June 29th, 2012 · No Comments · Books, Diary, Diaspora, PEOPLE, quotations, Uncategorized

The burly comrade came banging at the door. There was something terribly Romanian about his banging on my door: an Englishman would have rung once, perhaps twice and after a few moments, seeing that nobody answered he will have left. I had no need to find out who it was, in order not to open the door: the Comrade was banging solidly at my door… I thought:

– This was his visiting card, the physical muscle of the uneducated, the pressing need of the apparatchik, whose mission was, come what may, to bang at my door, regardless, until somebody would respond. He should be so lucky! But what if the door gave in, under his brute force, which he might have applied at Lubyanka? These modern doors were so flimsy…

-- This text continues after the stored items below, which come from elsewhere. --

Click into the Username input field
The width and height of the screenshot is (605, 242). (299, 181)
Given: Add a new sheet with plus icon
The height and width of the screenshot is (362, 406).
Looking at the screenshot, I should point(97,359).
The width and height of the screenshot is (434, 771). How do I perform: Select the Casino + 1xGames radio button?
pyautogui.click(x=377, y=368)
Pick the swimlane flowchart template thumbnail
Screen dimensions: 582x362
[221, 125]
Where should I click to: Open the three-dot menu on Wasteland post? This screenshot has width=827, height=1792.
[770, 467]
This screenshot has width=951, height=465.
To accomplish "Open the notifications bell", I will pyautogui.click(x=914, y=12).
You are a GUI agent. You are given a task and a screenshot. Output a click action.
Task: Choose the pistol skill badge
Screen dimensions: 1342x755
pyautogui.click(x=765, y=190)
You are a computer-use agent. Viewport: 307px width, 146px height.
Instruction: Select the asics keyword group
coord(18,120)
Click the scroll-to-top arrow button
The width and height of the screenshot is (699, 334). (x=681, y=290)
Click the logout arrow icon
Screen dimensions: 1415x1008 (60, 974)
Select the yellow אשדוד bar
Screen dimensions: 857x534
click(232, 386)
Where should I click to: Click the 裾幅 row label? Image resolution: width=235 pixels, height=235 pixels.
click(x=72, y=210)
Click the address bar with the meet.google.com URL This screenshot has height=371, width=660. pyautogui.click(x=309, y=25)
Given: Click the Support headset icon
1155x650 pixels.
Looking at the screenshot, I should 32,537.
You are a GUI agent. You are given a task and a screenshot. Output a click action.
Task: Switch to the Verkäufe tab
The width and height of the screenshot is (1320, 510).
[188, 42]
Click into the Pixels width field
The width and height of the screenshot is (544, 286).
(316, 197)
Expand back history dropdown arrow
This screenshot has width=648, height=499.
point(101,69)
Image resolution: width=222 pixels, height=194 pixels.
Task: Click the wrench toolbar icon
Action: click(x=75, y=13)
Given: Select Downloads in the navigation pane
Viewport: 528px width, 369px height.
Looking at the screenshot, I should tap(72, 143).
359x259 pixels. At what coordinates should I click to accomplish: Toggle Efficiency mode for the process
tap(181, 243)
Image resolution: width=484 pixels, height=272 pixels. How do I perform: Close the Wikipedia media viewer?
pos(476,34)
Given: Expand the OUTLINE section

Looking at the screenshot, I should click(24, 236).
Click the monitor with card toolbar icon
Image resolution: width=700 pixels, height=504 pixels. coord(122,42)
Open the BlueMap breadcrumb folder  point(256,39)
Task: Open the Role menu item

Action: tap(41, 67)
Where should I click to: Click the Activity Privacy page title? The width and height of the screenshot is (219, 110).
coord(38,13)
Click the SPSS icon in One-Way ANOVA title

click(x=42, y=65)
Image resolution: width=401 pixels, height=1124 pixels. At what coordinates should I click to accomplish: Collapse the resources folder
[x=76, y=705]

I never felt so insecure. Still, I had enough courage to tiptoe upstairs and look down from a rooftop terrace, several floors above the door. It was early afternoon and hardly anybody about, who might put him off his rude behaviour:

– Not a very good PR, Comrade, doubtless this was a textbook behaviour aquired in Moscow, with very little currency in the West!

Eventually he left:

– God bless him! He gave up on me, for the time being!

I waited long enough to make certain he had left. I went straight to the Head Porter and related the story.

– Next time he comes, you should call the police!
– What a good idea! Why haven’t I thought of it?

It took time to absorb the new rights to which I was entitled, as a free citizen. It felt like an animal born in captivity, which lived in a cage, for most of its life and now that the cage door was open it did not understand the benefits of Freedom…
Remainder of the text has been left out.